__SHORT PROBLEM A__. List every parameter other than self that the __init__ method of the SoftEmbedding code accepts.
__SHORT PROBLEM B__. Pick up the SoftEmbedding code after its last line and continue writing it.

__TEXT PASSAGE__.
** start **
In [171]:
from transformers import AutoTokenizer, T5ForConditionalGeneration
# from soft_prompt_tuning import SoftEmbedding
import torch
import torch.nn as nn

In [172]:
tokenizer = AutoTokenizer.from_pretrained("checkpoint/t5-base")
model = T5ForConditionalGeneration.from_pretrained("checkpoint/t5-base")

In [173]:
class SoftEmbedding(nn.Module):
    def __init__(self, wte=nn.Embedding, n_tokens=10, random_range=0.5, initialize_from_vocab=True):
        """appends learned embedding to
        Args:
            wte (nn.Embedding): original transformer word embedding
            n_tokens (int, optional): number of tokens for task. Defaults to 10.
            random_range (float, optional): range to init embedding (if not initialize from vocab). Defaults to 0.5.
            initialize_from_vocab (bool, optional): initialize from default vocab. Defaults to True.
        """
        super(SoftEmbedding, self).__init__()
        self.wte = wte
        self.n_tokens = n_tokens
        self.random_range = random_range
        self.initialize_from_vocab = initialize_from_vocab
        parameters = self.initialize_embedding()
        self.learned_embedding = nn.parameter.Parameter(parameters)

    def initialize_embedding(self):
        """initializes learned embedding
        Args:
            same as __init__
        Returns:
            torch.float: initialized using original schemes
        Description:
            # if initialize from the base model vocab, return the num:self.n_tokens weights from the base model embedding.
** end **
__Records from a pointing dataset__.
** start **
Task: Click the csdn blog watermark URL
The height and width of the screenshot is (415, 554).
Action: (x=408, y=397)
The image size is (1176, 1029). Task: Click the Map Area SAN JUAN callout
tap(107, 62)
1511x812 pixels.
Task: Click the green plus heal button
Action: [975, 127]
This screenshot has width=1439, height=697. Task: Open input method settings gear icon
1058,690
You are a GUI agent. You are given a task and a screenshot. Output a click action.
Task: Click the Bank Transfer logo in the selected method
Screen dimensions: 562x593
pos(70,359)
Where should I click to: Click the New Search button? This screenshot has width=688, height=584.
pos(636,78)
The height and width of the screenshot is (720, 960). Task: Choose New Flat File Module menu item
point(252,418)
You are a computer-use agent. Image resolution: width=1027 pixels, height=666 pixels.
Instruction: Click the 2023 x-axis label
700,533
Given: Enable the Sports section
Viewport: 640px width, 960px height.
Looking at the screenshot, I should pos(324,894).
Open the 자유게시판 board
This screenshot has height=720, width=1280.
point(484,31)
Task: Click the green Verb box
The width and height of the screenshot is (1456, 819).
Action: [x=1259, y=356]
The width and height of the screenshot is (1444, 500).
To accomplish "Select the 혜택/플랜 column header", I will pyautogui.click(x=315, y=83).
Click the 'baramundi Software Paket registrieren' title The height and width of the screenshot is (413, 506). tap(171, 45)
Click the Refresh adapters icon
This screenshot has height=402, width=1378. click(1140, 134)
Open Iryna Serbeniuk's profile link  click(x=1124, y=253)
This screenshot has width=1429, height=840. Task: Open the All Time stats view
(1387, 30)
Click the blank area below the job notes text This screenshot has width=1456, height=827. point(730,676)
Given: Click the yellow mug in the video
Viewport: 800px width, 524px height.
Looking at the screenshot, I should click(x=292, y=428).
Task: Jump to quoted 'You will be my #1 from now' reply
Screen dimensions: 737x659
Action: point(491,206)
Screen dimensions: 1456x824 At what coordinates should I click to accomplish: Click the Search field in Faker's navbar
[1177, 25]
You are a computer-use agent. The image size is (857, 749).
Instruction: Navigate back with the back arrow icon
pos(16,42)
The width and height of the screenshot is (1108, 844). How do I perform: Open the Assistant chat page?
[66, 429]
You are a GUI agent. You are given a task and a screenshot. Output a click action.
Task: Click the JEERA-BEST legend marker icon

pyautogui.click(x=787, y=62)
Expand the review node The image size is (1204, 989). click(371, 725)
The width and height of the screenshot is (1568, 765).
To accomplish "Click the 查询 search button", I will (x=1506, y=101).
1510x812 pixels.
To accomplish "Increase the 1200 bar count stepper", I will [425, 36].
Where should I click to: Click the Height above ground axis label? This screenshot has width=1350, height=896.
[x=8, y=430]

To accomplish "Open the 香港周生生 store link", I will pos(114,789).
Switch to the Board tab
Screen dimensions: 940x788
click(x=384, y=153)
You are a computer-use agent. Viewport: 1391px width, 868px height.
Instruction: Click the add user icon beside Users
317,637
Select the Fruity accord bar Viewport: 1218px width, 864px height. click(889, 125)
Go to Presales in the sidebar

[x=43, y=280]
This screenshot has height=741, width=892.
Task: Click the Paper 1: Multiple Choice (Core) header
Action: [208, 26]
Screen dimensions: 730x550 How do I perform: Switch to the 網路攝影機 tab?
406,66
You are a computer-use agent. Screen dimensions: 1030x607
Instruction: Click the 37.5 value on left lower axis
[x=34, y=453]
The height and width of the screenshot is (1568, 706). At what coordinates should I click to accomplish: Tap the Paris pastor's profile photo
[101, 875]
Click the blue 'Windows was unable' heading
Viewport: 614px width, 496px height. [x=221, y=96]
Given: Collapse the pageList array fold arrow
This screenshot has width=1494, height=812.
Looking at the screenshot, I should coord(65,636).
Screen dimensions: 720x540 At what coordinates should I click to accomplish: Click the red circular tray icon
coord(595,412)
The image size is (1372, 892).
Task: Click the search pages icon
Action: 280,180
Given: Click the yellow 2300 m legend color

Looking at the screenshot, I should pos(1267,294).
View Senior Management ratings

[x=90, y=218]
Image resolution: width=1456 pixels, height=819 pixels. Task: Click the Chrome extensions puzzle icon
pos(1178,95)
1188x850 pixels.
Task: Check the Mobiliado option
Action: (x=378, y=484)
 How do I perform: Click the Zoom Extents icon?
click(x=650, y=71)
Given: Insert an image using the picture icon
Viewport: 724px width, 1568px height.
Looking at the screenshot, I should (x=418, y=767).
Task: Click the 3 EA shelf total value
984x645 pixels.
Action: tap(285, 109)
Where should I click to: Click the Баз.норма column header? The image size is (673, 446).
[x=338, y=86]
** end **
__RESPONSE A__. wte, n_tokens, random_range, initialize_from_vocab

__RESPONSE B__.
            # if not, random generate the soft embedding with the same size as above
        """
        if self.initialize_from_vocab:
            return self.wte.weight[:self.n_tokens].clone().detach() #.clone().detach() refers to create a new memory, and remove the tensor from the computational graph
        return torch.FloatTensor(self.n_tokens, self.wte.weight.size(1)).uniform_(-self.random_range, self.random_range) # torch.FloatTensor(a,b), create a random tensor according to the shape of a and b;

    def forward(self, tokens):
        """run forward pass
        Args:
            tokens (torch.long): input tokens before encoding
        Returns:
            torch.float: encoding of text concatenated with learned task specific embedding
        """
        input_embedding = self.wte(tokens[:, self.n_tokens:])
        learned_embedding = self.learned_embedding.repeat(input_embedding.size(0), 1, 1)
        return torch.cat([learned_embedding, input_embedding], 1)

In [174]:
n_tokens = 5
s_wte = SoftEmbedding(wte=model.get_input_embeddings(),
                      n_tokens=n_tokens,
                      random_range=0.5,
                      initialize_from_vocab=True)
model.set_input_embeddings(s_wte)

In [176]:
"""
1.need to pad attention_mask and input_ids to be full seq_len + n_learned_tokens
2.even though it does not matter what you pad input_ids with, it's just to make HF happy, here, we use -1 to label these stuffs
"""
inputs = ["what is the name of the Movie1s distributed by Company1?", "what is the name of the company distributed the Movie1?"]
labels = ["distributor_to_movie", "movie_to_distributor"]
task_prefix = "summarize: " # add the task prefix summarize: <s1> to improve the model performance
max_source_length = 300
max_target_length = 25

# encode the inputs
encoding = tokenizer([task_prefix + sequence for sequence in inputs],
                     padding='longest',
                     max_length=max_source_length,
                     truncation=True,
                     return_tensors="pt")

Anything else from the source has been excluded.